**Information given**:
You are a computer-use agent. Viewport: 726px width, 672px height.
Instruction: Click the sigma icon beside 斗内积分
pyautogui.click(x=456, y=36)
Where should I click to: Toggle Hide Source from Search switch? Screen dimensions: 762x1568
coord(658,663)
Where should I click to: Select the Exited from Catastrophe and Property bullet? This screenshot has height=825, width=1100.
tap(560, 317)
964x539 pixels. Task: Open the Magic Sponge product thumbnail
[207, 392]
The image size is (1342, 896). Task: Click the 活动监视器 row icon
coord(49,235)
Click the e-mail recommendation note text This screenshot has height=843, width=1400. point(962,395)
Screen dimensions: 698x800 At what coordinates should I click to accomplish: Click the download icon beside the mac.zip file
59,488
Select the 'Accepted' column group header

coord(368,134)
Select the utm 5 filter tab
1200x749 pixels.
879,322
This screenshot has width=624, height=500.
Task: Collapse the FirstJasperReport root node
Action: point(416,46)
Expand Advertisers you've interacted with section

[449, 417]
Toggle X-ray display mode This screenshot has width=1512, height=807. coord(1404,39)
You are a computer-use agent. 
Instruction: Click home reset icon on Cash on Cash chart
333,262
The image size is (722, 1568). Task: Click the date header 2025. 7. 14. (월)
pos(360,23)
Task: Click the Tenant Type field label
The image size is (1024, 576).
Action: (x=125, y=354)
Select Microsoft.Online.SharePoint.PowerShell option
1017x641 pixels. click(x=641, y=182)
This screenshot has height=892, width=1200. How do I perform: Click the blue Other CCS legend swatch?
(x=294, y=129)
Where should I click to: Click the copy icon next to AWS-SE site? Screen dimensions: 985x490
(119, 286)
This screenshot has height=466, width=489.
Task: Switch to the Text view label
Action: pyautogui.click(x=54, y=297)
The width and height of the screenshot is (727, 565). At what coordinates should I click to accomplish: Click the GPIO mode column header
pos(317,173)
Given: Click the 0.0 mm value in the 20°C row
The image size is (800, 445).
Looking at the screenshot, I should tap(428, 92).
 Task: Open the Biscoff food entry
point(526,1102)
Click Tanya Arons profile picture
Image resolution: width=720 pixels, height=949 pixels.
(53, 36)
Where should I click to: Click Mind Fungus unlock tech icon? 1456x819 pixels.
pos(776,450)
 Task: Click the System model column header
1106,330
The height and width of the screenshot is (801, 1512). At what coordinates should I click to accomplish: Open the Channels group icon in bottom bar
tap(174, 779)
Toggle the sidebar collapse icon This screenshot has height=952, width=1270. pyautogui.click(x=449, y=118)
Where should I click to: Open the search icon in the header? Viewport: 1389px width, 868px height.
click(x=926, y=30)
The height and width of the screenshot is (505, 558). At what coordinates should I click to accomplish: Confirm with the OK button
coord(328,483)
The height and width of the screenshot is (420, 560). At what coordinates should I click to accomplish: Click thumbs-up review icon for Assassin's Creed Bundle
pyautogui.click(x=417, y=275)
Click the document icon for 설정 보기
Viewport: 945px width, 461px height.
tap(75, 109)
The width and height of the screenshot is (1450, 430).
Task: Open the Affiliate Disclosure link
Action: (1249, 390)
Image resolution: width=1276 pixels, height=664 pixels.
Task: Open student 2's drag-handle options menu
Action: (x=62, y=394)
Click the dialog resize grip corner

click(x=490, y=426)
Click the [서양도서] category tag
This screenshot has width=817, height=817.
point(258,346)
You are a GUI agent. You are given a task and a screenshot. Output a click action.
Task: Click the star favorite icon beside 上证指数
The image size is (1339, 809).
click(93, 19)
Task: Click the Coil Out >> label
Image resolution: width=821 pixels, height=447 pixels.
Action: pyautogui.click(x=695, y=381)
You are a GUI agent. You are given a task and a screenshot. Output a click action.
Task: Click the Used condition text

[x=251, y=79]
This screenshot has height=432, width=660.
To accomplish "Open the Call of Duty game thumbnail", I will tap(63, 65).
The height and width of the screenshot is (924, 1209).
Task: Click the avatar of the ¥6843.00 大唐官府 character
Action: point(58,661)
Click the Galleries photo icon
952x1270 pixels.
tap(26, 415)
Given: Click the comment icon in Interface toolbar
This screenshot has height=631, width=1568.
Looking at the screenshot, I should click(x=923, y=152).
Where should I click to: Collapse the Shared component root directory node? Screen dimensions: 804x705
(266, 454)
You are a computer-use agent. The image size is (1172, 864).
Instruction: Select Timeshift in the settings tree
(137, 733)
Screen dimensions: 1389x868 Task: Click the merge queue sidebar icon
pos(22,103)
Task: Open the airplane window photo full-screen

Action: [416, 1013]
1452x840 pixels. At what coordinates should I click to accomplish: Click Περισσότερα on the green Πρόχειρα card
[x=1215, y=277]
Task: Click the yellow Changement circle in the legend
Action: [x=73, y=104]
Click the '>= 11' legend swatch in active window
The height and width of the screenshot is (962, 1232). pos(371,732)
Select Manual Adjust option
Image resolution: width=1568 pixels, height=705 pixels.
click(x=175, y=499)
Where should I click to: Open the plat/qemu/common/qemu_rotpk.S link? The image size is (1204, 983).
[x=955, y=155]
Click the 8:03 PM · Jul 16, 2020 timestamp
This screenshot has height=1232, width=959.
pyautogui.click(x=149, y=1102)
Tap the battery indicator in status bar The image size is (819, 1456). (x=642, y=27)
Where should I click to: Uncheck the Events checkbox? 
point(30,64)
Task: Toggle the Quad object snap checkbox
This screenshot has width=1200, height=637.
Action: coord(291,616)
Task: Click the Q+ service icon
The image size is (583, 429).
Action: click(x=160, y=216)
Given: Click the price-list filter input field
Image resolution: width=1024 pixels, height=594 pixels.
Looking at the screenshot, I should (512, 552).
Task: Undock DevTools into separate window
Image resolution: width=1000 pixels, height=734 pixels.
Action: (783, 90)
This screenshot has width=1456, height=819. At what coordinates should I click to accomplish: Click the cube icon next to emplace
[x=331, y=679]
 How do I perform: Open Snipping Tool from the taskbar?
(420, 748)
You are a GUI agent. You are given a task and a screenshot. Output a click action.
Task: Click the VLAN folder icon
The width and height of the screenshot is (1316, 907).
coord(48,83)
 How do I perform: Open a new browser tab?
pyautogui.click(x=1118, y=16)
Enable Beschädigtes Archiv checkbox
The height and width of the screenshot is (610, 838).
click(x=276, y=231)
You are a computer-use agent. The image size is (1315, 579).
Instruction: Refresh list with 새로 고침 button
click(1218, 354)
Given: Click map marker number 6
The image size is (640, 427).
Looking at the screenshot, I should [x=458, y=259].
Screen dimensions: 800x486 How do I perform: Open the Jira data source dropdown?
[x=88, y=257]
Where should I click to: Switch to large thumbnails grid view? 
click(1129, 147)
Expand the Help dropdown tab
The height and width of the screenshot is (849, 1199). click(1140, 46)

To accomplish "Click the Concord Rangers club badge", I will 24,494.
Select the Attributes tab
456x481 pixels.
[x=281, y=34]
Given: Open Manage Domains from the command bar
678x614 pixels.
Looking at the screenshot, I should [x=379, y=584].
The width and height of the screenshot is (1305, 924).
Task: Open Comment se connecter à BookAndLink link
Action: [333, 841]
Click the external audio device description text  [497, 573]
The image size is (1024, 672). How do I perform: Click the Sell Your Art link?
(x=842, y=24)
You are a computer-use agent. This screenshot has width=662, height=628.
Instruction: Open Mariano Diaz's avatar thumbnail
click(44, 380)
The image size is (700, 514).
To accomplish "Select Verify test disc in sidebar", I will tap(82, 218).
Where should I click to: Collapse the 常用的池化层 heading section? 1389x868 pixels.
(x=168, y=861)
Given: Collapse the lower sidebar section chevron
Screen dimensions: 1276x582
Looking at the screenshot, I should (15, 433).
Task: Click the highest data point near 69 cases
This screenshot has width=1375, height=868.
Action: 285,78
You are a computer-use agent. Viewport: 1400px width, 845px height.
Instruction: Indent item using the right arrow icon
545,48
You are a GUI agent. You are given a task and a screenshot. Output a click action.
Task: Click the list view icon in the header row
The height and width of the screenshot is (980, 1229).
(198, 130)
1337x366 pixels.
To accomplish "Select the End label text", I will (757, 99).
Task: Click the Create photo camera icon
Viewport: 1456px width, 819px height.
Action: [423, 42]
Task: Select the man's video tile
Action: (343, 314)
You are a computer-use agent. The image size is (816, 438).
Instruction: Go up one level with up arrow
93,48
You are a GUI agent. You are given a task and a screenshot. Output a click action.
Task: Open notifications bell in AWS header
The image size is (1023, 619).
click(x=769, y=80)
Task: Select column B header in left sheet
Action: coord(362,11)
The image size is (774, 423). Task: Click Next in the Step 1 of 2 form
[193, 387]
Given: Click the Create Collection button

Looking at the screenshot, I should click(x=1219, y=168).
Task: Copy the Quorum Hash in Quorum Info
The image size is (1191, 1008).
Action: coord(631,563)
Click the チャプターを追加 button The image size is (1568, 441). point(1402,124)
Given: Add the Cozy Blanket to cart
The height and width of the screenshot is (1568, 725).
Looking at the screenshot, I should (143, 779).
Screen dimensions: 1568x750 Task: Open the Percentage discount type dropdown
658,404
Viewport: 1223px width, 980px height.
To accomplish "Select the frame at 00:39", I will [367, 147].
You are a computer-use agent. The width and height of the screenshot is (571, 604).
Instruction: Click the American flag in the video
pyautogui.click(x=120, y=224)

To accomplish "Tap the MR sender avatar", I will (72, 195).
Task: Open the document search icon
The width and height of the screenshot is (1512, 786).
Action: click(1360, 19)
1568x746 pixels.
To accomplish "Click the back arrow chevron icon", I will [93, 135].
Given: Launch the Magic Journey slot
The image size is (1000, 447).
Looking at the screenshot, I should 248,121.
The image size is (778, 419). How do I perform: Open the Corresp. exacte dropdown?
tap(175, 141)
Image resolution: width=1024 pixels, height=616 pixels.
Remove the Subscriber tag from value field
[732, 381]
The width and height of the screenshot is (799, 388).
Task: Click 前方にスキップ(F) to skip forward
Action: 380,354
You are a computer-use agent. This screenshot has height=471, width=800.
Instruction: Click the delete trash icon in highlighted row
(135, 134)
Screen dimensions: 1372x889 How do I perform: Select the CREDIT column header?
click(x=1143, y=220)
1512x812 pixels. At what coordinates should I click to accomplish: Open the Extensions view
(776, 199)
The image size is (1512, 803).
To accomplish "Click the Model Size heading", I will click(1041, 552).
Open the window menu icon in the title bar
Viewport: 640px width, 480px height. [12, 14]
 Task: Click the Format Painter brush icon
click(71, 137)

**Task statement**: Rewrite the data from the line with "Expand Advertisers you've" to the line with "1017x641 pixels. click(x=641, y=182)", changing "Tenant Type" to "Owner Type" and leaving everything else the same.

**Exercise solution**:
Expand Advertisers you've interacted with section

[449, 417]
Toggle X-ray display mode This screenshot has width=1512, height=807. coord(1404,39)
You are a computer-use agent. 
Instruction: Click home reset icon on Cash on Cash chart
333,262
The image size is (722, 1568). Task: Click the date header 2025. 7. 14. (월)
pos(360,23)
Task: Click the Owner Type field label
The image size is (1024, 576).
Action: (x=125, y=354)
Select Microsoft.Online.SharePoint.PowerShell option
1017x641 pixels. click(x=641, y=182)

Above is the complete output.